Дозорные у входа в подземелья Сверкания Руды, как ни странно, пропустили чужеземцев за ворота в просторные освещенные факелами пещеры. Видимо, вести о путешественниках, следовавших северного направления, уже достигли здешних краев, хотя сами люди добирались до них без отдыха целую неделю. Однако, несмотря на благосклонность рудокопов к своему сородичу и его друзьям, путникам было дано разрешение проследовать лишь в крайние пещеры, где для них обустроили теплые постели в низкой каменной зале. Только Дугласа пригласили войти в главные помещения и галереи города. Надолго задерживаться в глубоких подземельях не было смысла и нужды, а особенно желания, ни у пирата, ни у черноморца, ни у их подруги. Лисса не переставала возмущаться образом жизни в темных туннелях под горами, где рудокопы не видели солнца и ясного неба, а только преклоняли колени перед карликами, которых порой никогда в жизни и не встречали. Но Дуглас, возвратившийся со встречи с банами, поведал об очередном изменении в планах:

- Наступает осень, сезон урожаев, охоты и даров. Старейшины попросили меня присутствовать на торжестве, что утром они совершат для всех жителей Сверкания Руды, а после Незоир, глава охотников, приглашает нас на прогулку по лесу, чтобы принести богатую добычу номам и всем жителям города.

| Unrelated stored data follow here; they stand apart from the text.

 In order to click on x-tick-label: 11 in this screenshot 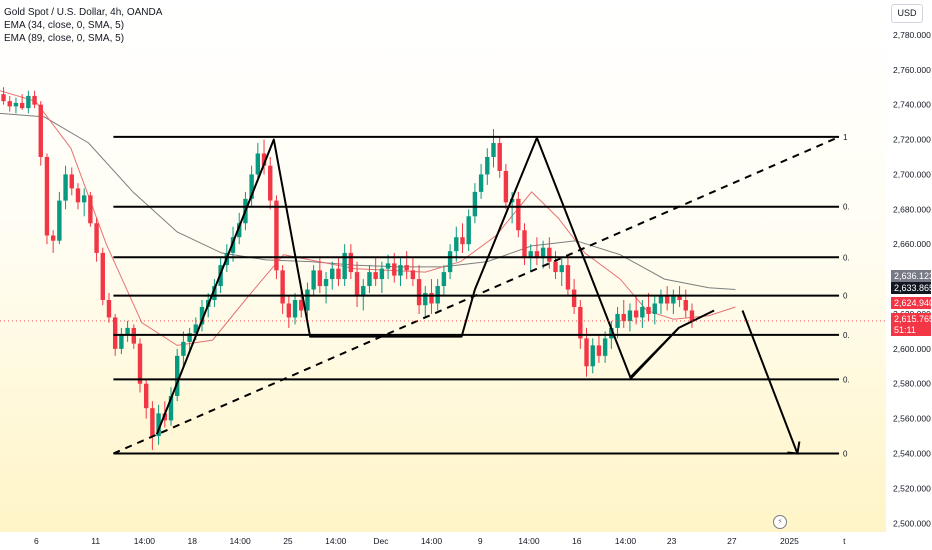, I will do `click(96, 541)`.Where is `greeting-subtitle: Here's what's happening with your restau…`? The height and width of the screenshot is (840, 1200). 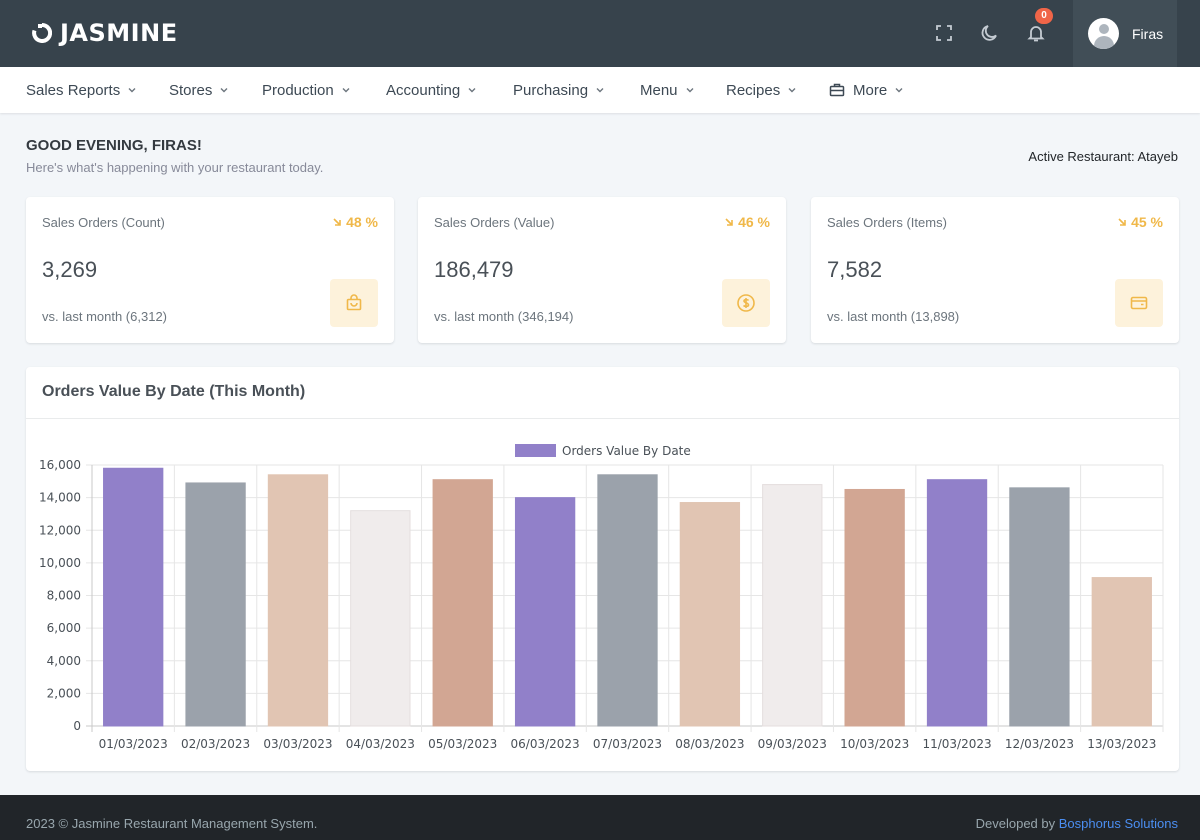 greeting-subtitle: Here's what's happening with your restau… is located at coordinates (175, 168). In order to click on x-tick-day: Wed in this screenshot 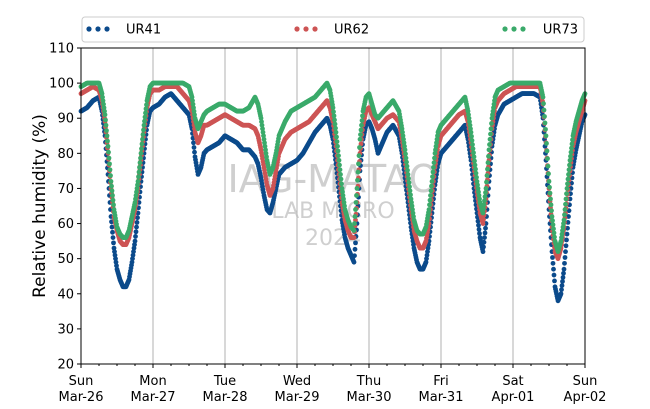, I will do `click(297, 382)`.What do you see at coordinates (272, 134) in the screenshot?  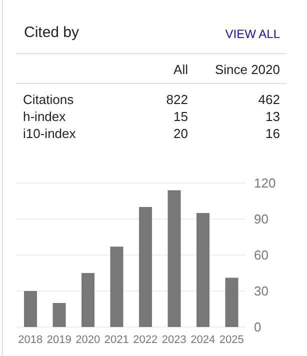 I see `text: 16` at bounding box center [272, 134].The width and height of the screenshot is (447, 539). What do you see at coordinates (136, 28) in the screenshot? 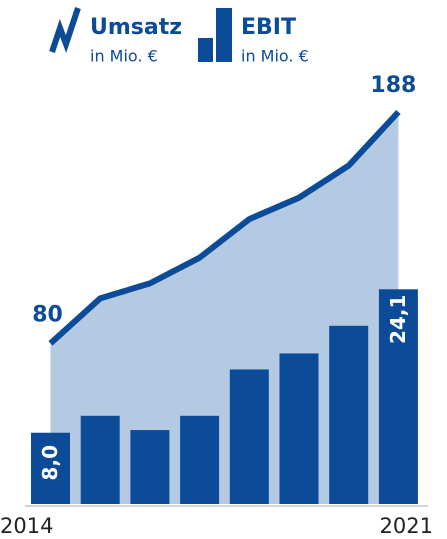
I see `legend-label: Umsatz` at bounding box center [136, 28].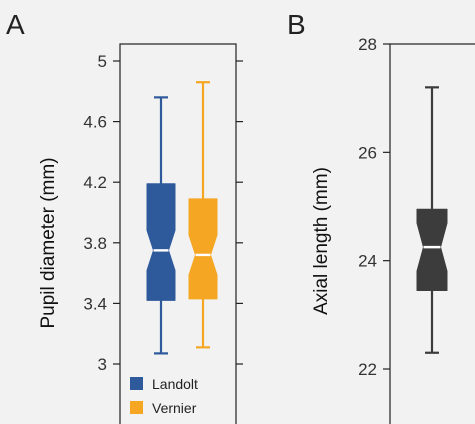 The width and height of the screenshot is (475, 424). I want to click on panel-b-y-axis-title: Axial length (mm), so click(322, 241). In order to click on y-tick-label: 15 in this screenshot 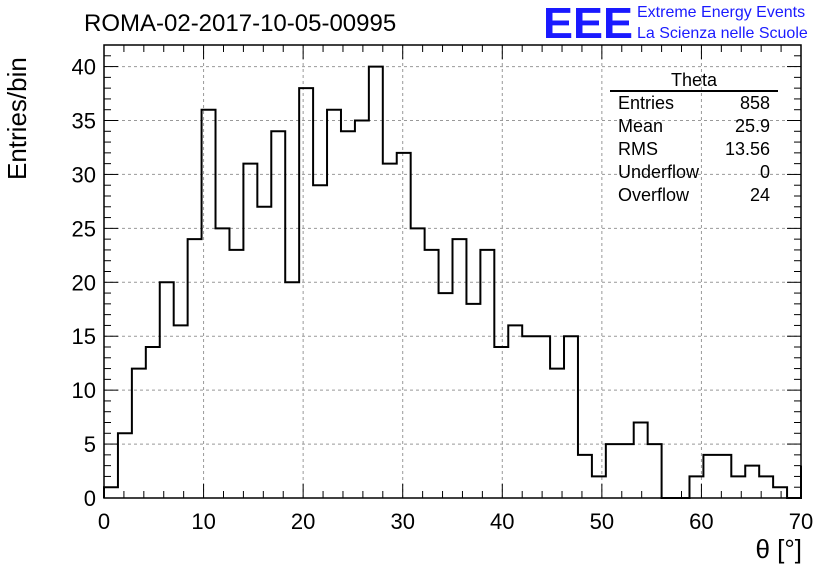, I will do `click(84, 336)`.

- Так значит это будет не просто прогулка, - усмехнулся Ортек. – Ну что ж, пора уже испытать на что годны клинки рудокопов, как легко они проткнут шкуру кабана.

С раннего утра, хотя об этом невозможно было судить по восходу солнца, ибо его было не видать под толстым каменным покровом, несмолкаемый стук молотов по железу был заглушен пением сотен звонких голосов. Этот шум пробудил ото сна Оквинде. Рядом с ним дополнить жужжащее гудение решил царевич. Он точил свой длинный меч, полученный в подарок от рудокопов Каменного Ложа. Черноморец находился в отличном настроении и с восторгом предвкушал предстоявшую охоту. Его ждало любимое, но давно заброшенное развлечение. Вин более сдержанно ожидал торжества: он до сих пор не видел ни одного охотника среди рудокопов и не представлял, как эти коренастые неуклюжие представители горного народа могли проявить достаточную ловкость и смелость, чтобы завалить ценную добычу, например, медведя или лося.